Time Complexity: O(N)
Auxiliary Space: O(MAX)
Applications:
- Interval scheduling: Segment trees can be used to efficiently schedule non-overlapping intervals, such as scheduling appointments or allocating resources.
- Range-based statistics: Segment trees can be used to compute range-based statistics such as variance, standard deviation, and percentiles.
- Image processing: Segment trees are used in image processing algorithms to divide an image into segments based on color, texture, or other attributes.
Advantages:
- Efficient querying: Segment trees can be used to efficiently answer queries about the minimum, maximum, sum, or other aggregate value of a range of elements in an array.
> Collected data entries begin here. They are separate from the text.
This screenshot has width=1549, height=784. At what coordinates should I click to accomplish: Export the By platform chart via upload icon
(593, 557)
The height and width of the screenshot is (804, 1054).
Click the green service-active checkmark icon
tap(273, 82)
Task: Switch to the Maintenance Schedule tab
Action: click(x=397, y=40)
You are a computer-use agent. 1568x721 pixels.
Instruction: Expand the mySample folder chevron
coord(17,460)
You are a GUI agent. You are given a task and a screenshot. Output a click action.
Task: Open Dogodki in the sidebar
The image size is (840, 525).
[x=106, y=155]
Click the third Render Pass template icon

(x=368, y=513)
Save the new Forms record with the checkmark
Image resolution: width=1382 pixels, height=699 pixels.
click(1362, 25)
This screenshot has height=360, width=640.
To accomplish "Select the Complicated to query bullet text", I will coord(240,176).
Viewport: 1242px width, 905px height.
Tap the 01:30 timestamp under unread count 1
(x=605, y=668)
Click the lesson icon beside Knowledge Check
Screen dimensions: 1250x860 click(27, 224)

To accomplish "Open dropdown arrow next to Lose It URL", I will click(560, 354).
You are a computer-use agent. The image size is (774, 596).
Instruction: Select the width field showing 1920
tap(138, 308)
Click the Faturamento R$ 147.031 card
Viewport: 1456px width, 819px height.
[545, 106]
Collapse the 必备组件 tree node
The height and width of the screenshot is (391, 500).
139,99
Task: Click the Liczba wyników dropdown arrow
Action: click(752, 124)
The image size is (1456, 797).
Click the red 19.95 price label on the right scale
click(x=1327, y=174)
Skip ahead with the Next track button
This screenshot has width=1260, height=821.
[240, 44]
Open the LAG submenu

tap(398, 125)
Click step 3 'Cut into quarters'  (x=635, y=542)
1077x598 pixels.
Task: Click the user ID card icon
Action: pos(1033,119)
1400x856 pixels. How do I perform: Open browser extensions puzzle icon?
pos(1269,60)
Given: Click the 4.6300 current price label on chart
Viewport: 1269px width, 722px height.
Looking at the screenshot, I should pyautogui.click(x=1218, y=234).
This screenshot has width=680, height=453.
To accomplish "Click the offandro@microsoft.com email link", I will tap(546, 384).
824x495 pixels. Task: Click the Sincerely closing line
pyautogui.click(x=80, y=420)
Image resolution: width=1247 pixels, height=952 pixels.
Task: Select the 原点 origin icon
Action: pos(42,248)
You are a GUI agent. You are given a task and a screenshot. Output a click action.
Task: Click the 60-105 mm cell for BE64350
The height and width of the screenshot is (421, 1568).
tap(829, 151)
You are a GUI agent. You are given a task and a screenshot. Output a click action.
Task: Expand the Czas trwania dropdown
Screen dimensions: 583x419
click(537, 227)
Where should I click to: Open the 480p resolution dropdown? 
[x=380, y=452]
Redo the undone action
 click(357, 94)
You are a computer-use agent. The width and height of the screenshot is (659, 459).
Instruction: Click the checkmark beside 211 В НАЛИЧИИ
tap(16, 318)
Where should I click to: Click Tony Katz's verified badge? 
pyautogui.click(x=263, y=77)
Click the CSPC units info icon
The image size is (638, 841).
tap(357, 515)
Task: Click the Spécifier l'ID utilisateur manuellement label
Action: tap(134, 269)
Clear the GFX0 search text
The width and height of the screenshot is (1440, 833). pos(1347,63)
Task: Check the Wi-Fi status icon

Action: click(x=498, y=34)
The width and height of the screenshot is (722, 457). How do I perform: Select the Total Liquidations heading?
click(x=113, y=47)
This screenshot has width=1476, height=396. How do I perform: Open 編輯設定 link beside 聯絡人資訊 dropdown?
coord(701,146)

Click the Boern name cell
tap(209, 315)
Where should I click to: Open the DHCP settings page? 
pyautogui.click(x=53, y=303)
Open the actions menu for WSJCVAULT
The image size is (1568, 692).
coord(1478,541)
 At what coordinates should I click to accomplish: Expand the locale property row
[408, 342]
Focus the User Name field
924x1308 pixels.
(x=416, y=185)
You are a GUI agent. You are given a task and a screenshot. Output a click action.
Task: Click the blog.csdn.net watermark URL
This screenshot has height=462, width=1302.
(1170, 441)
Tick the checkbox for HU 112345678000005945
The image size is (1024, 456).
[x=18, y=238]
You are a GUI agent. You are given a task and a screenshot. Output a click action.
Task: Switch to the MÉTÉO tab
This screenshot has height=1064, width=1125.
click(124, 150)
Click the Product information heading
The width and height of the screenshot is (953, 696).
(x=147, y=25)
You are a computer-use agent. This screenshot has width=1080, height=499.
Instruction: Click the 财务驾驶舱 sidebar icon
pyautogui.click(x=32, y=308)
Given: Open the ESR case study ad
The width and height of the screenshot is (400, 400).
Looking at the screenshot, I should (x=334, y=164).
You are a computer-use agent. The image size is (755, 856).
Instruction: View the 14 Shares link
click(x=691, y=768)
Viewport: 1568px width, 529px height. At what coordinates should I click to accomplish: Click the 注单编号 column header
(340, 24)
- Efficient updates: Segment trees can be used to efficiently update a range of elements in an array, such as incrementing or decrementing a range of values.
- Flexibility: Segment trees can be used to solve a wide variety of problems involving range queries and updates.
Disadvantages:
- Complexity: Segment trees can be complex to implement and maintain, especially for large arrays or high-dimensional data.
- Time complexity: The time complexity of segment tree operations like build, update, and the query is O(log N) , which is higher than some other data structures like the Fenwick tree.
- Space complexity: The space complexity of a segment tree is O(4N) which is relatively high.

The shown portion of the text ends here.